Your instructions => Rewrite the records below, changing every instance of "Image resolution" to "Screen resolution" and leaving all other text unchanged.

+ + + + +

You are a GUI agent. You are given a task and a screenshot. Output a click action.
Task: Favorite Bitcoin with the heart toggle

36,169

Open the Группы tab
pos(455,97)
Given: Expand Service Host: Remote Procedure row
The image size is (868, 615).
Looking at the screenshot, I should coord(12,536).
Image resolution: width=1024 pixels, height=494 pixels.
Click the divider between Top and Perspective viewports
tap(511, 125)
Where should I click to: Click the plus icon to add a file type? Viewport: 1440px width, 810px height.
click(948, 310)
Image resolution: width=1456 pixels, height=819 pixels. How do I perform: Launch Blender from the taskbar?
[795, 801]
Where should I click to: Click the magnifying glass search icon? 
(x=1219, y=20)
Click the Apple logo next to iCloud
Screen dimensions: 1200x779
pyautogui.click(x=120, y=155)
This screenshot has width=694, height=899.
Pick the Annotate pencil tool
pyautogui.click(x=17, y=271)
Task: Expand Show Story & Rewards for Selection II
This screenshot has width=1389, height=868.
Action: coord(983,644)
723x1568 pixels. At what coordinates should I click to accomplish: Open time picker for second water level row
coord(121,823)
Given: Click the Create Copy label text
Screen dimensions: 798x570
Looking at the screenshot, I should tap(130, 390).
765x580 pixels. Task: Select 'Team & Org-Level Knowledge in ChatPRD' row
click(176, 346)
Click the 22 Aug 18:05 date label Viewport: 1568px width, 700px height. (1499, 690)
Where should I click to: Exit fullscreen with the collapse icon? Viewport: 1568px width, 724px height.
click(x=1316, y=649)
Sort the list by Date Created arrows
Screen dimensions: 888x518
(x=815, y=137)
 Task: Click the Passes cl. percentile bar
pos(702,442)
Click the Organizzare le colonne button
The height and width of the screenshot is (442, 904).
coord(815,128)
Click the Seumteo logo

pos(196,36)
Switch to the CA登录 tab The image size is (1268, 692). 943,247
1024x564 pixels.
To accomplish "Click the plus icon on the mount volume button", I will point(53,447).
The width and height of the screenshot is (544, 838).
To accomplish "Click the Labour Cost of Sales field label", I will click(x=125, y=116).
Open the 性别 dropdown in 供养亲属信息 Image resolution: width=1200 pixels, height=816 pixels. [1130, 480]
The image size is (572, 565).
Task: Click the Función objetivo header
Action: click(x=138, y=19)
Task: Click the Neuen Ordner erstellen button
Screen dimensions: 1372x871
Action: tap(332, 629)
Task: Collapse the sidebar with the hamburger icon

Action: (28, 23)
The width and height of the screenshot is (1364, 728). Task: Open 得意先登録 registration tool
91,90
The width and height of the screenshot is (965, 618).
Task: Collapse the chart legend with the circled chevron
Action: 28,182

+ + + + +

Expected answer =>
You are a GUI agent. You are given a task and a screenshot. Output a click action.
Task: Favorite Bitcoin with the heart toggle

36,169

Open the Группы tab
pos(455,97)
Given: Expand Service Host: Remote Procedure row
The image size is (868, 615).
Looking at the screenshot, I should coord(12,536).
Screen resolution: width=1024 pixels, height=494 pixels.
Click the divider between Top and Perspective viewports
tap(511, 125)
Where should I click to: Click the plus icon to add a file type? Viewport: 1440px width, 810px height.
click(948, 310)
Screen resolution: width=1456 pixels, height=819 pixels. How do I perform: Launch Blender from the taskbar?
[795, 801]
Where should I click to: Click the magnifying glass search icon? 
(x=1219, y=20)
Click the Apple logo next to iCloud
Screen dimensions: 1200x779
pyautogui.click(x=120, y=155)
This screenshot has width=694, height=899.
Pick the Annotate pencil tool
pyautogui.click(x=17, y=271)
Task: Expand Show Story & Rewards for Selection II
This screenshot has width=1389, height=868.
Action: coord(983,644)
723x1568 pixels. At what coordinates should I click to accomplish: Open time picker for second water level row
coord(121,823)
Given: Click the Create Copy label text
Screen dimensions: 798x570
Looking at the screenshot, I should tap(130, 390).
765x580 pixels. Task: Select 'Team & Org-Level Knowledge in ChatPRD' row
click(176, 346)
Click the 22 Aug 18:05 date label Viewport: 1568px width, 700px height. (1499, 690)
Where should I click to: Exit fullscreen with the collapse icon? Viewport: 1568px width, 724px height.
click(x=1316, y=649)
Sort the list by Date Created arrows
Screen dimensions: 888x518
(x=815, y=137)
 Task: Click the Passes cl. percentile bar
pos(702,442)
Click the Organizzare le colonne button
The height and width of the screenshot is (442, 904).
coord(815,128)
Click the Seumteo logo

pos(196,36)
Switch to the CA登录 tab The image size is (1268, 692). 943,247
1024x564 pixels.
To accomplish "Click the plus icon on the mount volume button", I will point(53,447).
The width and height of the screenshot is (544, 838).
To accomplish "Click the Labour Cost of Sales field label", I will click(x=125, y=116).
Open the 性别 dropdown in 供养亲属信息 Screen resolution: width=1200 pixels, height=816 pixels. [1130, 480]
The image size is (572, 565).
Task: Click the Función objetivo header
Action: click(x=138, y=19)
Task: Click the Neuen Ordner erstellen button
Screen dimensions: 1372x871
Action: tap(332, 629)
Task: Collapse the sidebar with the hamburger icon

Action: (28, 23)
The width and height of the screenshot is (1364, 728). Task: Open 得意先登録 registration tool
91,90
The width and height of the screenshot is (965, 618).
Task: Collapse the chart legend with the circled chevron
Action: 28,182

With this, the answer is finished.